● **EXERCISE**
Each entry must be output exactly as it appears.

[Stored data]
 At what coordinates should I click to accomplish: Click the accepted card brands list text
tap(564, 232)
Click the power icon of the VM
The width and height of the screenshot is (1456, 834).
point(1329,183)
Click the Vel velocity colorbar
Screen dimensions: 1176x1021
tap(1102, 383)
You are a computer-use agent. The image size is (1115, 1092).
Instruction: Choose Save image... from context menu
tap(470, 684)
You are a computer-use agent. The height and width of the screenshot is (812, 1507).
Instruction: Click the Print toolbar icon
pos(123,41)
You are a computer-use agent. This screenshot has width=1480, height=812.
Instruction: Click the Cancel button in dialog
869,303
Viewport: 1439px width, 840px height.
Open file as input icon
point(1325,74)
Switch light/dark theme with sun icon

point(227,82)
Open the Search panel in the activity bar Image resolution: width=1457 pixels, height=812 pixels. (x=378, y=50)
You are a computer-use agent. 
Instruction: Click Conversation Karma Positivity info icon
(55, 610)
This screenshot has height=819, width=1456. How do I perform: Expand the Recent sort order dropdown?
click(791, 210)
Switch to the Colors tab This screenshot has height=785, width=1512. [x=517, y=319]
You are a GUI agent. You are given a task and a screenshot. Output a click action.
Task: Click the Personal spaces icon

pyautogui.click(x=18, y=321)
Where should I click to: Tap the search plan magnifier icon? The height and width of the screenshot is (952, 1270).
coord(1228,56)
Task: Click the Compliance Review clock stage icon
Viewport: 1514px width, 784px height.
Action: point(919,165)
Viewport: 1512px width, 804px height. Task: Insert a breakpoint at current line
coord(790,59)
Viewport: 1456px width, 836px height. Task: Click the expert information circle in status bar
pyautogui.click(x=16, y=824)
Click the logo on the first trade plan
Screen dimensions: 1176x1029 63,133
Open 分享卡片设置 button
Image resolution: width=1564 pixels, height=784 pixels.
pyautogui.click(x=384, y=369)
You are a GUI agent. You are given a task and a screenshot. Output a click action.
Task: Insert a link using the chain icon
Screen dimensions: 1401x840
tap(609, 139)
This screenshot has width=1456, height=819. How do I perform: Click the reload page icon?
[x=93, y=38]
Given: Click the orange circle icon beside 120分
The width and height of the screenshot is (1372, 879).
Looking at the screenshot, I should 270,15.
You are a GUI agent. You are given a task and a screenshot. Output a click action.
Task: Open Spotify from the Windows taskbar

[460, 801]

● **EXERCISE RESULT**
 At what coordinates should I click to accomplish: Click the accepted card brands list text
tap(564, 232)
Click the power icon of the VM
The width and height of the screenshot is (1456, 834).
point(1329,183)
Click the Vel velocity colorbar
Screen dimensions: 1176x1021
tap(1102, 383)
You are a computer-use agent. The image size is (1115, 1092).
Instruction: Choose Save image... from context menu
tap(470, 684)
You are a computer-use agent. The height and width of the screenshot is (812, 1507).
Instruction: Click the Print toolbar icon
pos(123,41)
You are a computer-use agent. This screenshot has width=1480, height=812.
Instruction: Click the Cancel button in dialog
869,303
Viewport: 1439px width, 840px height.
Open file as input icon
point(1325,74)
Switch light/dark theme with sun icon

point(227,82)
Open the Search panel in the activity bar Image resolution: width=1457 pixels, height=812 pixels. (x=378, y=50)
You are a computer-use agent. 
Instruction: Click Conversation Karma Positivity info icon
(55, 610)
This screenshot has height=819, width=1456. How do I perform: Expand the Recent sort order dropdown?
click(791, 210)
Switch to the Colors tab This screenshot has height=785, width=1512. [x=517, y=319]
You are a GUI agent. You are given a task and a screenshot. Output a click action.
Task: Click the Personal spaces icon

pyautogui.click(x=18, y=321)
Where should I click to: Tap the search plan magnifier icon? The height and width of the screenshot is (952, 1270).
coord(1228,56)
Task: Click the Compliance Review clock stage icon
Viewport: 1514px width, 784px height.
Action: point(919,165)
Viewport: 1512px width, 804px height. Task: Insert a breakpoint at current line
coord(790,59)
Viewport: 1456px width, 836px height. Task: Click the expert information circle in status bar
pyautogui.click(x=16, y=824)
Click the logo on the first trade plan
Screen dimensions: 1176x1029 63,133
Open 分享卡片设置 button
Image resolution: width=1564 pixels, height=784 pixels.
pyautogui.click(x=384, y=369)
You are a GUI agent. You are given a task and a screenshot. Output a click action.
Task: Insert a link using the chain icon
Screen dimensions: 1401x840
tap(609, 139)
This screenshot has width=1456, height=819. How do I perform: Click the reload page icon?
[x=93, y=38]
Given: Click the orange circle icon beside 120分
The width and height of the screenshot is (1372, 879).
Looking at the screenshot, I should 270,15.
You are a GUI agent. You are given a task and a screenshot. Output a click action.
Task: Open Spotify from the Windows taskbar

[460, 801]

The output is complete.